The entrance into the ruins was an open maw of darkness. He wasn’t going to make it inside.
And then, just as he thought he would hit the metal lip, he bounced into the passageway, skidded off the floor, the engines caught him and lifted him up, and he darted inside. He couldn’t see the sides of the place, but the floor was bare metal…at first. Then he watched as it seemed to turn into a black liquid, revealing ropes of tentacles and the frozen screams of faces. It was changing right before his eyes. Luckily, the metal friezes hadn’t been animated.
He kept his starcycle redlined. He didn’t care. If the bike exploded, fine, but he wasn’t going to slow down, not for an instant.
Damn, he could hardly see a thing. The lights on his helmets and the lamp on his bike barely made a mark in the darkness.
Then plasma guns erupted.
He saw the vampires that had left his ship. Hundreds flew toward him, but they weren’t simple vamps anymore. They’d all been upgraded to cyborgs like the admiral had been. Arms had been replaced with rifles. Heads had been augmented with metal and nanofiber. Most were naked, but it was hard to tell what was skin and what was plastic.
He saw one vampire whose entire body was whipping cables attached to his spine, a dozen lashing ropes of iron reaching and grasping. Next to the whipper vampire, another of the undead creatures had a grenade launcher implanted in his chest. His arms had been cut away, and instead, it had long swords of sharp metal. Dangerous at a distance and deadly up close.
One vampire was made up of a cluster of children, all shoved together, connected by metal and weaponry. It was a mishmash of limbs and firearms, a dozen screaming heads sprouted around a fleshy thorax. Once innocent faces now shrieked silently though black lips and obsidian fangs.
Xerxes had been quiet because he’d been busy making a new batch of cyborg vampiric nightmares. The corridor had been shrinking, not that Blaze could see either side, but the grand hallway was now only a hundred yards across. And cybernetic vampires had formed a firing line.
He set the autopilot on the bike, giving it the coordinates of Xerxes and his sister. Then he gripped his shotgun and his fusion ax.
He hit that awful gauntlet at a hundred miles an hour. A rain of plasma fire hit him, but his armor held.
A two-headed fat vampire with chainsaws for arms reached for him, and it went down as Ugly Betty talked dirty. The hole in the fat thing’s belly sizzled as it fell back. A dozen more nightmares ran forward. Blaze swept his ax around, lopping off limbs.
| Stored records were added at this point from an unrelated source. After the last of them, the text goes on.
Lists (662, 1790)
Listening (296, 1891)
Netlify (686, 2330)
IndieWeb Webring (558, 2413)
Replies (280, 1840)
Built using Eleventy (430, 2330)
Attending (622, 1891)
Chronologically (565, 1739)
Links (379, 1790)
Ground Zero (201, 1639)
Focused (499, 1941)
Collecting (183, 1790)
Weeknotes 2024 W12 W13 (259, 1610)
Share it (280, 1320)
Hands, guns, and hooks all grasped at him, but he kept his bike moving.
A whipper vampire swept his cables around Blaze like a lasso, but Blaze ducked away, keeping low. Another whipper vampire got in front of his starcycle, and Blaze triggered the front fusion cannon through his display, disintegrating the whipper and a few vamps around him. Five smaller females rose up in front of him. All of their hair had been replaced by silver filaments with LED lights on them. They glowed. Gave him a better target. Not one of them had hands. Instead, their right arms ended in plasma pistols, and their left hands ended in butcher knives.
Blaze slammed his shotgun into the nanotech housing, jacked in a new shell, then raised it and fired. At the same time, he triggered the plasma machine guns and the fusion cannon of the bike. He hit those five vampires with everything he had. The fusion knocked out two, and the plasma guns removed the arms and crumbled the head of another. His ax took off the heads of two more as he passed through them.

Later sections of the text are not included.